Doctor and author Peter Hotez and his research partner Maria Elena Bottazzi have led development of the new Corbevax COVID-19 vaccine for low- and middle-income countries at Baylor College of Medicine’s Center for Vaccine Development and Texas Children’s Hospital. Image: BCM Ventures
By Porter Anderson, Editor-in-Chief | @Porter_Anderson
‘Vaccinating the World’
Update, February 2: Our congratulations to Peter J. Hotez and his research partner Maria Elena Bottazzi on being nominated for the 2022 Nobel Peach Prize by United States Rep. Lizzie Fletcher for their work in developing the Corbevax COVID-19 vaccine.
As Fletcher has written to the nominating committee in Norway, Hotez and Bottazzi have worked “for fraternity between nations and people,” a key value “that the Nobel Peace Prize embodies and celebrates. Dr. Hotez and Dr. Bottazzi’s effort to develop the Corbevax vaccine is truly one of international cooperation and partnership to bring health, security, and peace around the world by creating a COVID-19 vaccine and making it available and accessible to all,” Fletcher has written to Oslo.
And since this article was published, the Corbevax vaccine has been licensed for production not only to Biological E in India but also to BioFarma in Indonesia; Incepta in Bangladesh; and ImmunityBio in Botswana. – PA
We have a follow-up here to our story in early March, when Publishing Perspectives spoke to Peter J. Hotez, MD, PhD, on the release of his fourth book, Preventing the Next Pandemic: Vaccine Diplomacy in a Time of Anti-Science (Johns Hopkins University Press, March 2).
Hotez and Baylor College of Medicine on Tuesday (December 28) announced that India’s drug regulation authorities have issued an EUA (emergency use authorization) for the patent-free “Corbevax” vaccine that he has developed at Baylor’s Texas Children’s Hospital and its Center for Vaccine Development.
The program’s Indian partner, Biological E in Hyderabad, by February expects to produce 100 million doses monthly for India, plus an additional 1 billion doses for broader worldwide distribution.
And if the importance of this development isn’t immediately clear to you, just say “delta” or “omicron” to someone holding a syringe.
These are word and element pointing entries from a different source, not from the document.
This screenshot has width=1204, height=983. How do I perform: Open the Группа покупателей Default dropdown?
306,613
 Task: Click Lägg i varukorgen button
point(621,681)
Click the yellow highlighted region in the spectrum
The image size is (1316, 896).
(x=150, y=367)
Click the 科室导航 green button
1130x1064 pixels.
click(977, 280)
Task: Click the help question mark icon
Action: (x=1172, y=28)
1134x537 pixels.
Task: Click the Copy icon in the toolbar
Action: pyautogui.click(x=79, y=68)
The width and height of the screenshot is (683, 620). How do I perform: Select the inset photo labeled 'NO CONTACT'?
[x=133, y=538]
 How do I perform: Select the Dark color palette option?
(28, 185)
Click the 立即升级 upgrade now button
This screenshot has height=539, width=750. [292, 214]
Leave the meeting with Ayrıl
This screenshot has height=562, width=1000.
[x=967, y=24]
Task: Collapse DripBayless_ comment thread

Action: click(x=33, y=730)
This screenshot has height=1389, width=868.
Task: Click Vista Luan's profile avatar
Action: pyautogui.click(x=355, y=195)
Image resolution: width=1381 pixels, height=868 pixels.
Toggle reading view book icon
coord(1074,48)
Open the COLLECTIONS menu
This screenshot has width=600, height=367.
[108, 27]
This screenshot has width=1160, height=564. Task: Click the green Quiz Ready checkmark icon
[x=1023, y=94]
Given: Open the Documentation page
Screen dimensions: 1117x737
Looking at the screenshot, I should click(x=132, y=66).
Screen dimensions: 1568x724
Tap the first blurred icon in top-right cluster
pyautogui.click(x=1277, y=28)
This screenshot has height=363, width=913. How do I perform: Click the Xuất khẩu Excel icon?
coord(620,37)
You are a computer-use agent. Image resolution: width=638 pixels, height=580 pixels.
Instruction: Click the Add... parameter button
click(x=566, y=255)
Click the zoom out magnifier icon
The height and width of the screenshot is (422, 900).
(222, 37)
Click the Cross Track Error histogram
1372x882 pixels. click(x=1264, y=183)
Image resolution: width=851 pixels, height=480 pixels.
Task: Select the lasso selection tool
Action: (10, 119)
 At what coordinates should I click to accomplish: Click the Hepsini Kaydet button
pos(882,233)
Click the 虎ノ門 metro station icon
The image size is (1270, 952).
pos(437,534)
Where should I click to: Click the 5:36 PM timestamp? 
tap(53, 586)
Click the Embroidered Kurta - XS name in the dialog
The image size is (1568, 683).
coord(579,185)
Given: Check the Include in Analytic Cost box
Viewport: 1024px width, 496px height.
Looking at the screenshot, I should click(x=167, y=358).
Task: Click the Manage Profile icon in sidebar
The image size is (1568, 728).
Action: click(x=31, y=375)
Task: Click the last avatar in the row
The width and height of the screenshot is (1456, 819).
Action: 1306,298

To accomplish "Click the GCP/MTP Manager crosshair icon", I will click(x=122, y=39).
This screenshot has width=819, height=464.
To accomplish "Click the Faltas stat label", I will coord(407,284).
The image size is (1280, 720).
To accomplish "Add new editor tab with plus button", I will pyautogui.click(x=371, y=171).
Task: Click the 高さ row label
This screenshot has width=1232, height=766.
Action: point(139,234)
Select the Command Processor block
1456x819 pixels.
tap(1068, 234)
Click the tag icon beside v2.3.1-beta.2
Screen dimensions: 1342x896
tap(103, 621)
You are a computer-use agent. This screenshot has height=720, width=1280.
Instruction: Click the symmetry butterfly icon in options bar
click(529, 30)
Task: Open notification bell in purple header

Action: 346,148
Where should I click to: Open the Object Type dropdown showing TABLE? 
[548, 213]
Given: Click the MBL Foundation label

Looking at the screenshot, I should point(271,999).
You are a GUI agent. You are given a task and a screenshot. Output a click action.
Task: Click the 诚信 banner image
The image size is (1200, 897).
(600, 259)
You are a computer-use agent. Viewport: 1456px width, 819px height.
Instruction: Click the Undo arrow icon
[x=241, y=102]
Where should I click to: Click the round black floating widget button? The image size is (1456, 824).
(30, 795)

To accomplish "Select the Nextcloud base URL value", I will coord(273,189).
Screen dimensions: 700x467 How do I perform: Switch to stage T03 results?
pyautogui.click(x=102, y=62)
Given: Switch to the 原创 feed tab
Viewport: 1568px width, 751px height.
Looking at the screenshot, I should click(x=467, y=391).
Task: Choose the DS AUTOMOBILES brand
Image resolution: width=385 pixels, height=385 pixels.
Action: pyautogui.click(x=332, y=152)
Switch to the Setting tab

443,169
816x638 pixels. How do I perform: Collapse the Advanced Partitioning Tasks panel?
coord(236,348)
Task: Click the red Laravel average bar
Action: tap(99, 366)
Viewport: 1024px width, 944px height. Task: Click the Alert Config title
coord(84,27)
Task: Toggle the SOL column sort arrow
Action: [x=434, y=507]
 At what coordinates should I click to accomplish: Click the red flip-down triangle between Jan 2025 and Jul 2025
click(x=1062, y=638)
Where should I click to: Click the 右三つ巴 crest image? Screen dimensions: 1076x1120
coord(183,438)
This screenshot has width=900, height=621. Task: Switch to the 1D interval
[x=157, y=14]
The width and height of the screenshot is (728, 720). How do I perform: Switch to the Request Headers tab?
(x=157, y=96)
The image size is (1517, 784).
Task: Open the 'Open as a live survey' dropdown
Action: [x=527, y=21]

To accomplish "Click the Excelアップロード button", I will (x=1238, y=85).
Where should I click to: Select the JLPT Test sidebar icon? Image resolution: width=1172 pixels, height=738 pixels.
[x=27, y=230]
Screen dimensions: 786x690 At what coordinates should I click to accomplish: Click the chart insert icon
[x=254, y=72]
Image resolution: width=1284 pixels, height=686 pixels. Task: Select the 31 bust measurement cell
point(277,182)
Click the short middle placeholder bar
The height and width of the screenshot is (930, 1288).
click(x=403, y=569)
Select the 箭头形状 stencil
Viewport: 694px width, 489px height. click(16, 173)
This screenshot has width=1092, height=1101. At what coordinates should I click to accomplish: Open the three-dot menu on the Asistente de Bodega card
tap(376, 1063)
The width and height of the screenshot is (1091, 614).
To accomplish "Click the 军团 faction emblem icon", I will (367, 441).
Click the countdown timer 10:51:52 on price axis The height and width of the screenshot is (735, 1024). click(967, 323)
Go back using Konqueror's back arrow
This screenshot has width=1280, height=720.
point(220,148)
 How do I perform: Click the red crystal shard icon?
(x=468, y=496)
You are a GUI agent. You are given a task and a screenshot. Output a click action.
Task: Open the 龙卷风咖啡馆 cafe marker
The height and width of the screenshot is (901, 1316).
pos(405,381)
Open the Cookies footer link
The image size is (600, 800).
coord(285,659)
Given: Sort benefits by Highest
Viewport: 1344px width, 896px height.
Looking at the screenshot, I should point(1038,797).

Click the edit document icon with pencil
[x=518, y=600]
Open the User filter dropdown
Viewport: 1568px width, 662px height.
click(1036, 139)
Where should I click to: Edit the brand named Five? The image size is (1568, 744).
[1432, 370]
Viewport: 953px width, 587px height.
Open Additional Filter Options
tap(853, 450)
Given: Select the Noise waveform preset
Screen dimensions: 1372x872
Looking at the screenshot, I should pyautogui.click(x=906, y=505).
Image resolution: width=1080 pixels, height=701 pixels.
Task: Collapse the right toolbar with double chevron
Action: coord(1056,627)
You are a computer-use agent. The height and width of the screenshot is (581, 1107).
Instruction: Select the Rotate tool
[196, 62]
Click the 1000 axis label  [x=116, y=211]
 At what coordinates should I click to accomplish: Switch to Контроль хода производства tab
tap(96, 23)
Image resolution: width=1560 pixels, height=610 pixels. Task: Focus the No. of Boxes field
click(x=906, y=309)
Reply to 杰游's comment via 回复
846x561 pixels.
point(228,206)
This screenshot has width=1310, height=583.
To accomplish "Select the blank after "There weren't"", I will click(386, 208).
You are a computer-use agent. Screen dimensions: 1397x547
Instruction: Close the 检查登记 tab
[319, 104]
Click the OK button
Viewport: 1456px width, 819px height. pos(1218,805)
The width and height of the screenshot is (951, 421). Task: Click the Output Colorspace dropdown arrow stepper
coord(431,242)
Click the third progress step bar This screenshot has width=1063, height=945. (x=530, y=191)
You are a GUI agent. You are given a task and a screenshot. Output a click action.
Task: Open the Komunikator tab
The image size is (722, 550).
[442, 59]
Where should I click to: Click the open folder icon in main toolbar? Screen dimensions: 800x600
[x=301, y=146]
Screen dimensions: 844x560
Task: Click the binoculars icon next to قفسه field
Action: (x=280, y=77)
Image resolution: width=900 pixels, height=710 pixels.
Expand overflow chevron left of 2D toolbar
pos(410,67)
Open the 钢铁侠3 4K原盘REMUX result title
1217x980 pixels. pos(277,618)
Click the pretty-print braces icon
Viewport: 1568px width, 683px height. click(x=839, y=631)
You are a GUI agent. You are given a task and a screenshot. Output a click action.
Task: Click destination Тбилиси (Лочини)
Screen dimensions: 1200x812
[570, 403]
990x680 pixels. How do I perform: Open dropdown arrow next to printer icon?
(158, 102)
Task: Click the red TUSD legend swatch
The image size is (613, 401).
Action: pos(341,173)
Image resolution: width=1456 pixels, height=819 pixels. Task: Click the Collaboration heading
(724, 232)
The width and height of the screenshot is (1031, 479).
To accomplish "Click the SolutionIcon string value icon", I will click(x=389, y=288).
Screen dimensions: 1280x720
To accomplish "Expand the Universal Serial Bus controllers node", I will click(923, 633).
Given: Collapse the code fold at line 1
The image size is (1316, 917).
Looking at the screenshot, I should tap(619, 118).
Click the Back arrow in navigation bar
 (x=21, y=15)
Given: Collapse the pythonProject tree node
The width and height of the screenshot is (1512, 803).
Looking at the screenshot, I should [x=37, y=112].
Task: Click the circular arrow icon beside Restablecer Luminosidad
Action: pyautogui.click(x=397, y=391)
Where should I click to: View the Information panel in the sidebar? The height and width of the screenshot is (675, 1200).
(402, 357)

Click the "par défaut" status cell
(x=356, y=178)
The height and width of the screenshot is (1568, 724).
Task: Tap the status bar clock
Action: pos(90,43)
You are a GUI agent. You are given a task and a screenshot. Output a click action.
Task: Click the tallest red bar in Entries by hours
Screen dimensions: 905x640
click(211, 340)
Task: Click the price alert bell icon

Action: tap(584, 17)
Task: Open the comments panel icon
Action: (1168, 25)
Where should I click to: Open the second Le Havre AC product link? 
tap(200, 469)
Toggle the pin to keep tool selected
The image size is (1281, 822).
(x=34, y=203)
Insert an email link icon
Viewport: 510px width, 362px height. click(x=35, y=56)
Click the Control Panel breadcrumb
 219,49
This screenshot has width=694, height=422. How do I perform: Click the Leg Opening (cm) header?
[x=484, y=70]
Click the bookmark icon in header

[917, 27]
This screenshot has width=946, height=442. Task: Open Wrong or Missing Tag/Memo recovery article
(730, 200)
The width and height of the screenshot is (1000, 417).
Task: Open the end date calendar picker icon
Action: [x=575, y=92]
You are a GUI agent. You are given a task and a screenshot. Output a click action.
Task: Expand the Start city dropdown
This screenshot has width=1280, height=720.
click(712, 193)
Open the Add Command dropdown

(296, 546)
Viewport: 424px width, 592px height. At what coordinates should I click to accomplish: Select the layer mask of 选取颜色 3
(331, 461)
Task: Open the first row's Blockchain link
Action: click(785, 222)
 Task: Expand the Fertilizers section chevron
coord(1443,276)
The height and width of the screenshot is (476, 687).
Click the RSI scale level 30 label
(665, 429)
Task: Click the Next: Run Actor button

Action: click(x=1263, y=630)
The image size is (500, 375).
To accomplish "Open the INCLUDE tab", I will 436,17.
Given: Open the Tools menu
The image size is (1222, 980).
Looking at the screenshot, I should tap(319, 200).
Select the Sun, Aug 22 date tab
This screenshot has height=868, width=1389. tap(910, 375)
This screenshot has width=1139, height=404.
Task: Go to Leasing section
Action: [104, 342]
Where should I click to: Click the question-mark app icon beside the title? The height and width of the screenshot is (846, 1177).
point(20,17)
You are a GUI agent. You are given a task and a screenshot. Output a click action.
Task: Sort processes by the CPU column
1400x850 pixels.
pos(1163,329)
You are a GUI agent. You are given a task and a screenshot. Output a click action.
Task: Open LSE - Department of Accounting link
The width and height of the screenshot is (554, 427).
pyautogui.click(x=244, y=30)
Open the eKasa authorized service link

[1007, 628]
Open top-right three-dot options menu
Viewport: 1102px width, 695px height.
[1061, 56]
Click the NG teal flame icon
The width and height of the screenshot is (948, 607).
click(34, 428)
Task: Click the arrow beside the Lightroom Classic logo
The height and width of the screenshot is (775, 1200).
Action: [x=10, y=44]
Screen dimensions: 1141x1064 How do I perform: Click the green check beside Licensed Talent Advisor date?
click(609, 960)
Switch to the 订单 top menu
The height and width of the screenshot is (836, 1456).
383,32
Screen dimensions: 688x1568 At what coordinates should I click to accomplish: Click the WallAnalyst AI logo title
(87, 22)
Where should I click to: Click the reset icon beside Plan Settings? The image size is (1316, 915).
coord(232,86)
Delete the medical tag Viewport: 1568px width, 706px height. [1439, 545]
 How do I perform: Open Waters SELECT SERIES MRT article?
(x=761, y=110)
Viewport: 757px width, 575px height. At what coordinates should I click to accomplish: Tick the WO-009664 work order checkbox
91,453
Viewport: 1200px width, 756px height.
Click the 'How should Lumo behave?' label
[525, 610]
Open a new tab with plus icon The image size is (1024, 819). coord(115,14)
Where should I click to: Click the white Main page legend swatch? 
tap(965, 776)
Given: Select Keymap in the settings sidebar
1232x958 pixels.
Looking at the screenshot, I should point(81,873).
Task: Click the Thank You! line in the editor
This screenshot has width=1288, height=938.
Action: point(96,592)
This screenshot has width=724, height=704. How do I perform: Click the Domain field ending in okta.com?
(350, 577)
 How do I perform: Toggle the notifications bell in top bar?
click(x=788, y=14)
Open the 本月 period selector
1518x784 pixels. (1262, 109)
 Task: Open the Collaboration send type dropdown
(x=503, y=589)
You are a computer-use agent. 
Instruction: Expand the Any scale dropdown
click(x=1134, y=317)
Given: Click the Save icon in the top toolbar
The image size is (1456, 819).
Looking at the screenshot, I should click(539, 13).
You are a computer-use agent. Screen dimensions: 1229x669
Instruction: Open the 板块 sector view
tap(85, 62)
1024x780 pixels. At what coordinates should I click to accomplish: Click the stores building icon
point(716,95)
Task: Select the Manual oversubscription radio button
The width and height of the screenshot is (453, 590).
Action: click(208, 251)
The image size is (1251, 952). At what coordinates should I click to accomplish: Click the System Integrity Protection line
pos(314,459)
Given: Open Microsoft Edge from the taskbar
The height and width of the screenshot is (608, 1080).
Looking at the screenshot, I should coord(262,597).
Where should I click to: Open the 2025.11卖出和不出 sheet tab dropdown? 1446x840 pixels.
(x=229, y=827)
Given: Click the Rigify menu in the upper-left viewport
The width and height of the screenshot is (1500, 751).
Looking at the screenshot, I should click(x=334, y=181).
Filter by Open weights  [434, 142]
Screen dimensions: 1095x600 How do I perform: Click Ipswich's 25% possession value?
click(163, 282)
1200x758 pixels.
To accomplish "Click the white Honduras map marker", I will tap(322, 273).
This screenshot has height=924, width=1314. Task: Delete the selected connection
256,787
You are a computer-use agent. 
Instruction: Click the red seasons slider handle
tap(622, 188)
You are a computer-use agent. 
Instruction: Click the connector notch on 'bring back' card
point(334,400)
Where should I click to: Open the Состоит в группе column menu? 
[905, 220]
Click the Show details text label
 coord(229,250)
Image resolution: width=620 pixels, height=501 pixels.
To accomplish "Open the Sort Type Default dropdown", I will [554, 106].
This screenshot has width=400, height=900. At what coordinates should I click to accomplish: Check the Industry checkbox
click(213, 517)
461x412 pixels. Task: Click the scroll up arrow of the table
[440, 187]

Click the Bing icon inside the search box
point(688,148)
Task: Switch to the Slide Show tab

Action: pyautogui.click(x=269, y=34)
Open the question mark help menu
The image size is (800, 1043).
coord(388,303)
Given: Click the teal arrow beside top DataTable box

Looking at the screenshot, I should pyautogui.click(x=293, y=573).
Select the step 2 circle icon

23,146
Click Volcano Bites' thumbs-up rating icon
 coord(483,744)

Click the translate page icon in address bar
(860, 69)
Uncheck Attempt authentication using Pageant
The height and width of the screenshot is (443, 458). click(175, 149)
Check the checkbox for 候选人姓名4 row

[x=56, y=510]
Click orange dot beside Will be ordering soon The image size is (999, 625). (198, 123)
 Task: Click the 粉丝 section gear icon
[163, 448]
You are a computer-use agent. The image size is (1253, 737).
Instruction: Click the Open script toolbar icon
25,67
Hotez told news anchor John Avlon in an interview today on CNN New Day, “Our small research institute will match or exceed the entire United States government commitment to global vaccine equity and that of any of the other G-7 countries.”
The reason that Hotez and his research partner Maria Elena Bottazzi, and their team consider “vaccinating the world” the most important medical-science response to the coronavirus COVID-19 pandemic is that the mutations, those variants battering the world, occur most readily in the comparatively unvaccinated Global South–and quickly move to the rest of the world.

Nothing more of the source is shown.